Diagnostic Power of the Dual-Axis Design: Unlike conventional benchmarks that merely report scores, BizCompass diagnoses "why a model performs well or poorly" — cross-axis analysis between the knowledge and application layers pinpoints specific capability bottlenecks.
Empirical Evidence That Scale ≠ Capability: DeepSeek-R1 with 671B parameters underperforms smaller closed-source models on multiple business reasoning metrics, providing strong empirical challenge to the applicability of scaling laws in vertical domains.
Diversified Evaluation Metrics: The combined use of accuracy, F1, ROUGE, and GPT-Eval across different task types reflects a well-considered evaluation design.

Limitations & Future Work¶

The knowledge layer is primarily based on English-language examination items, leaving business environments in non-English languages unaddressed.
Although the three application-layer roles are representative, they do not cover all business scenarios (e.g., human resources, marketing).
GPT-Eval employs GPT-4o as the judge, introducing the risk of bias inherent to the judging model itself.
The dataset is static, and the rapid evolution of business environments poses challenges to benchmark timeliness.
A substantial portion of the 40-page paper is devoted to presenting complete result tables; the core findings could be presented more concisely.

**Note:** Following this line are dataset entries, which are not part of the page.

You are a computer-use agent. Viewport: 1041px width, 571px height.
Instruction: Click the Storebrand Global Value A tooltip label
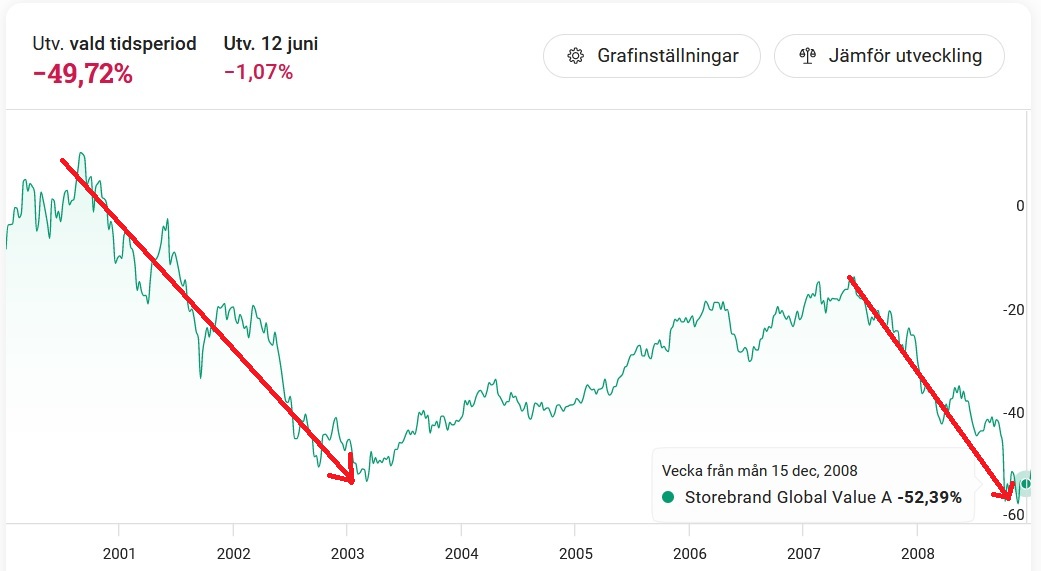pyautogui.click(x=788, y=497)
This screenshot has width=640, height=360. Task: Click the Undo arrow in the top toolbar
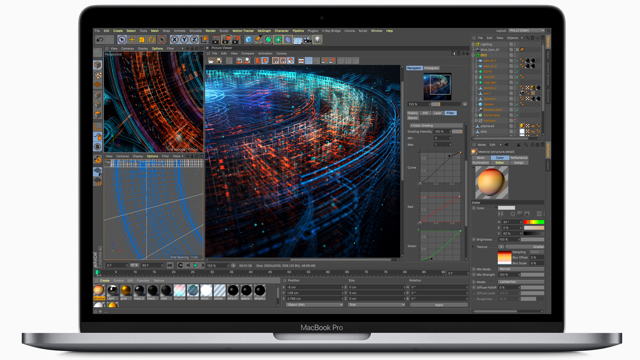100,40
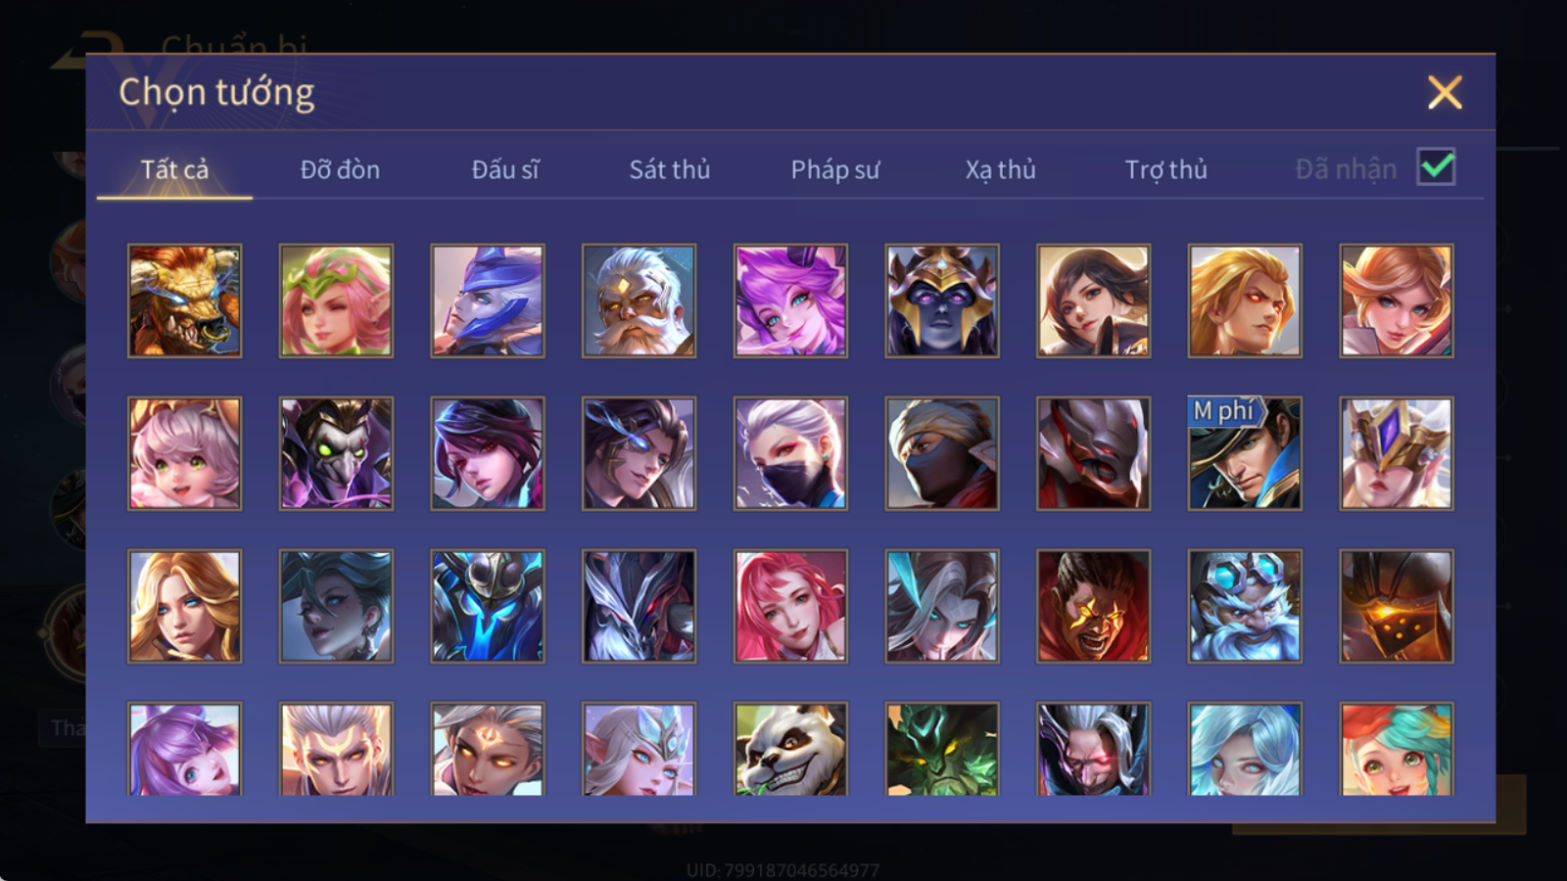Close the 'Chọn tướng' dialog
Viewport: 1567px width, 881px height.
pos(1444,92)
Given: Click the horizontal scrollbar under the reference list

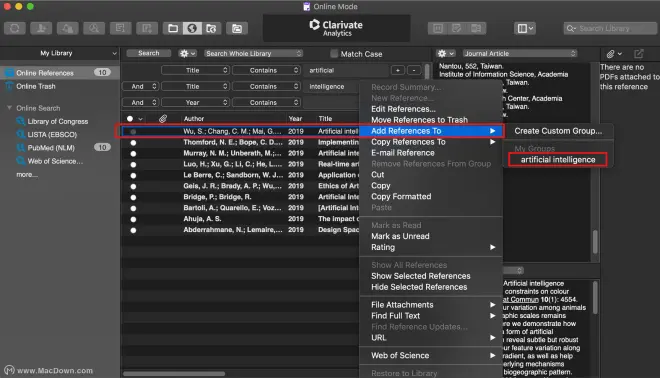Looking at the screenshot, I should coord(174,373).
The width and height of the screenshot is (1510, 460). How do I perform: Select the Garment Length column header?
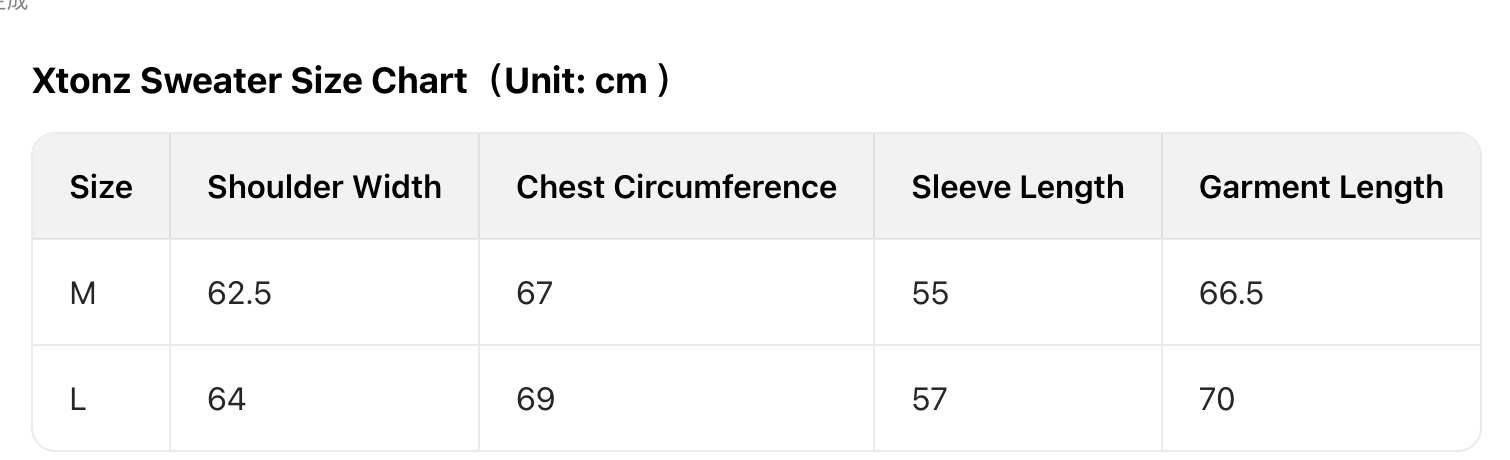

vs. FinBen: Covers 36 datasets exclusively within the finance domain; BizCompass extends coverage to four business disciplines and introduces an application-layer evaluation.
vs. CFLUE: A Chinese financial language understanding benchmark; BizCompass is English-based and broader in scope.
vs. MMLU: A general knowledge benchmark that includes business-related subcategories but lacks diagnostic capability for business applications.
vs. BBT-Fin: Focuses solely on financial NLP tasks; BizCompass additionally covers reasoning and decision-making.

Rating¶

Novelty: ⭐⭐⭐⭐ The dual-axis design is innovative, though the technical contribution of a benchmark paper is inherently limited.
Experimental Thoroughness: ⭐⭐⭐⭐⭐ A large number of open-source and closed-source models are evaluated with diverse metrics and in-depth analysis.
Writing Quality: ⭐⭐⭐⭐ The structure is clear, though the paper is overly long at 40 pages.
Value: ⭐⭐⭐⭐ Fills a gap in LLM evaluation for the business domain and offers practical reference value for industry applications.